Nach gleichem Muster betreibt die GOR schon seit vielen Jahren auch eine Arbeitsgruppe zur Künstlichen Intelligenz. Jörg Schmidl sieht neben dem generellen Trend zu Big Data vor allem auch das IoT als wichtigen Datenzulieferer für OR. „Je aktueller meine Daten sind und je mehr Datenpunkte mir zur Verfügung stehen, desto bessere Prognosen kann ich treffen.“
Ein weiterer Ansatz, der laut Kimms die Unternehmensforschung verändern könnte, ist die Kombination von Spiel­theorie und OR: „Damit lassen sich Aufteilungsprobleme fair lösen, die entstehen, wenn Unternehmen oder Unternehmenseinheiten in Supply Chains miteinander kooperieren.“ Der OR-Experte glaubt, dass in dieser Verschmelzung bestehender Forschungsgebiete der größte Hebel zu einer qualitativen OR-Weiterentwicklung liegt: „Das wird auch neue Anwendungsgebiete eröffnen.“

Was Operations Research bringt

Kimms hält es nicht für seriös, den Nutzen von OR pauschal zu beziffern: „Ich kann niemandem versprechen, dass sich bei Einsatz von OR die Kosten um 20 Prozent reduzieren, die Erlöse um 10 Prozent steigern oder die Auftragsbearbeitungszeiten um 5 Prozent kürzer machen lassen.“ Dennoch lässt sich anhand von Beispielen illustrieren, welchen Beitrag OR leisten kann. „Es gibt eine wissenschaftliche Zeitschrift namens ,Interfaces‘, die nichts anderes publiziert als konkrete OR-Erfolgsstorys aus der Praxis“, sagt der Experte. „Viele andere wissenschaftliche OR-Fachzeitschriften publizieren ebenfalls regelmäßig Case-Studies aus einer unüberschaubaren Fülle unternehmerischer Problemstellungen.“
Einige Beispiele sollen den Nutzen von OR verdeutlichen: So konnte die Fluggesellschaft American Airlines durch den Einsatz von OR in den drei Bereichen Überbuchung, Rabattvergabe und Verkehrsmanagement über einen Zeitraum von drei Jahren einen finanziellen Nutzen von rund 1,4 Milliarden Dollar erzielen.
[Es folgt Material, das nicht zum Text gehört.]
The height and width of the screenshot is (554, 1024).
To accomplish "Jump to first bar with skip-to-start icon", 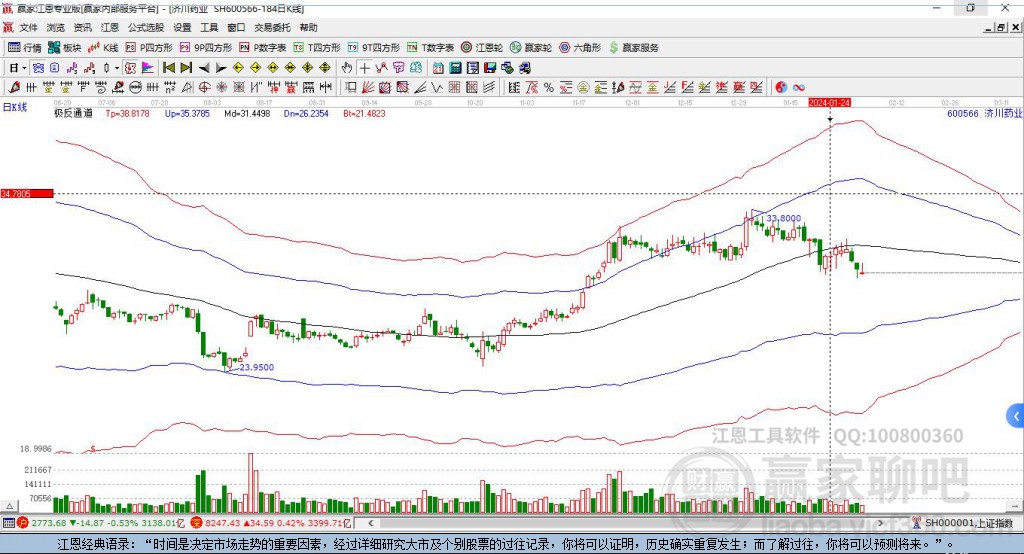I will (x=168, y=68).
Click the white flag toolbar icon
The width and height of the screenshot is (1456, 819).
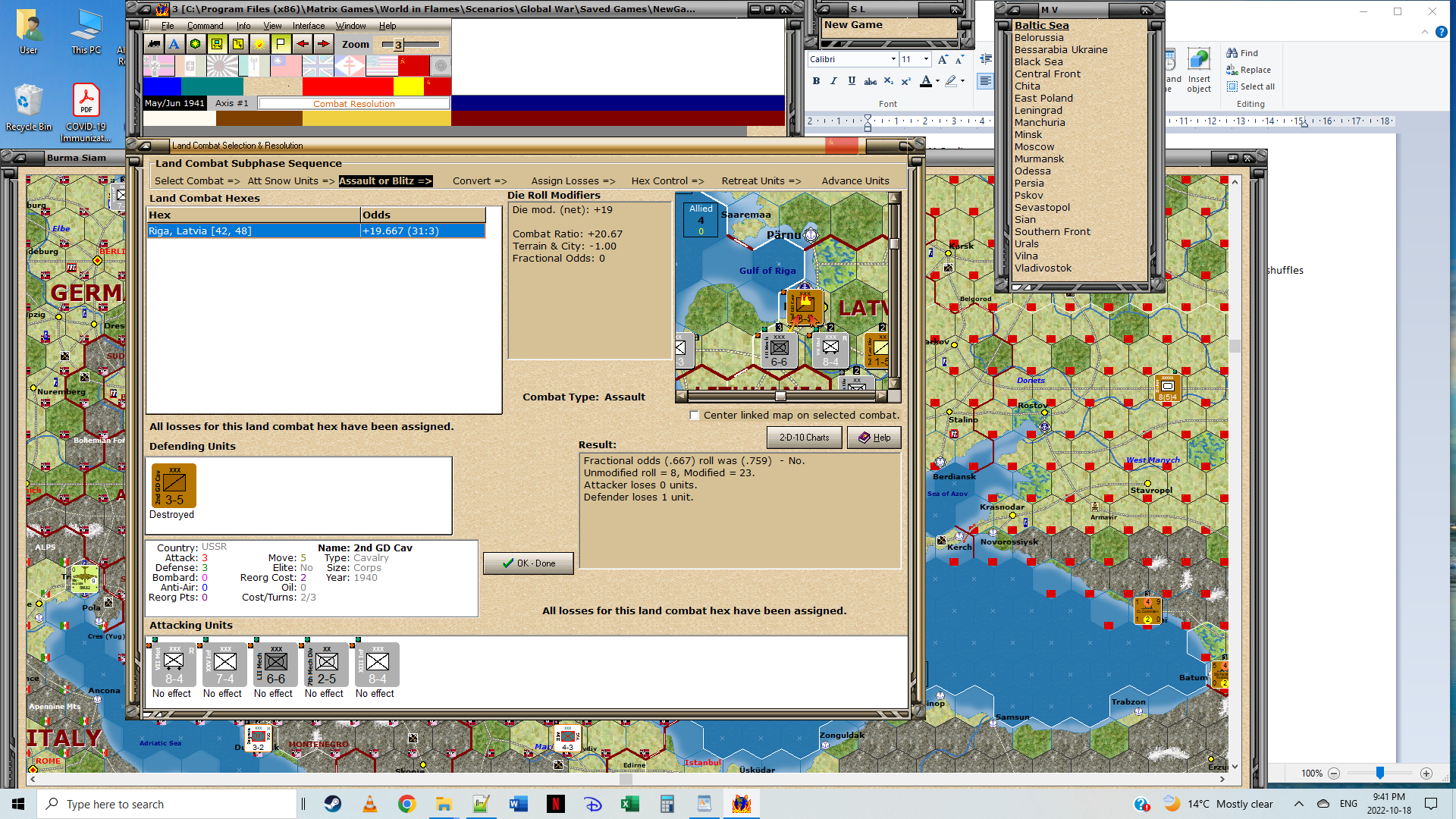click(281, 44)
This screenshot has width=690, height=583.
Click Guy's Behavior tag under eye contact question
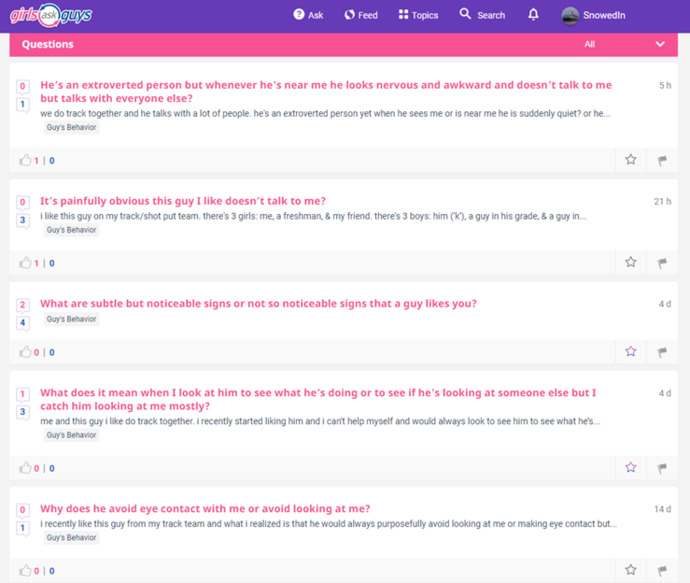[x=71, y=537]
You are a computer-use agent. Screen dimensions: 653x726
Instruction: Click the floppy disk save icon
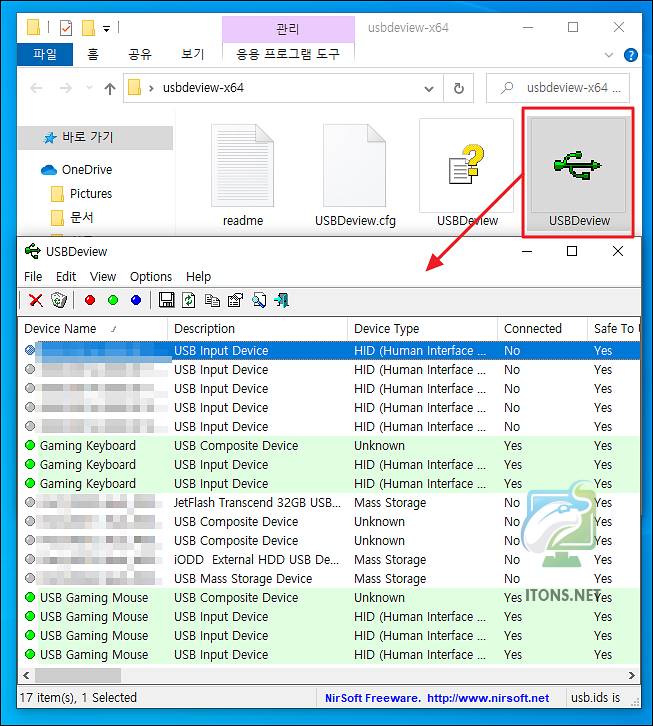pyautogui.click(x=167, y=300)
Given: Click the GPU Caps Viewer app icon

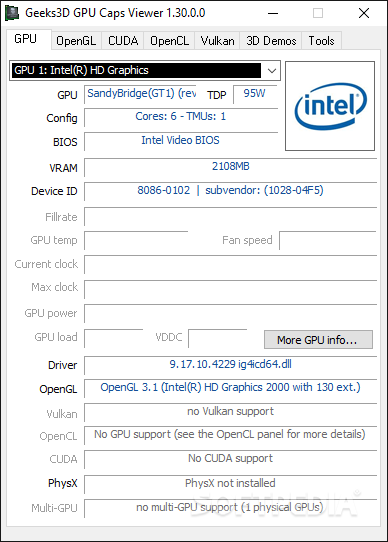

Dank mathematischer Optimierungen im Paket­routing und in der Flugplanung musste der Paketdienst UPS weniger Frachtflugzeuge anschaffen als ursprünglich geplant. Die Einsparungen lagen bei rund 500 Millionen Dollar. Hewlett-Packard steigerte durch eine mathematisch modellierte Optimierung in der Produktion von Tintenstrahldruckern die Produktivität einer Fabrik um 50 Prozent und erhöhte den Umsatz um 280 Millionen Dollar. Und Intel senkte durch Optimierung seiner Supply Chain im Bereich Channel Supply Demand Operations den notwendigen Lagerbestand um 11 Prozent und steigerte die Servicequalität um 8 Prozent.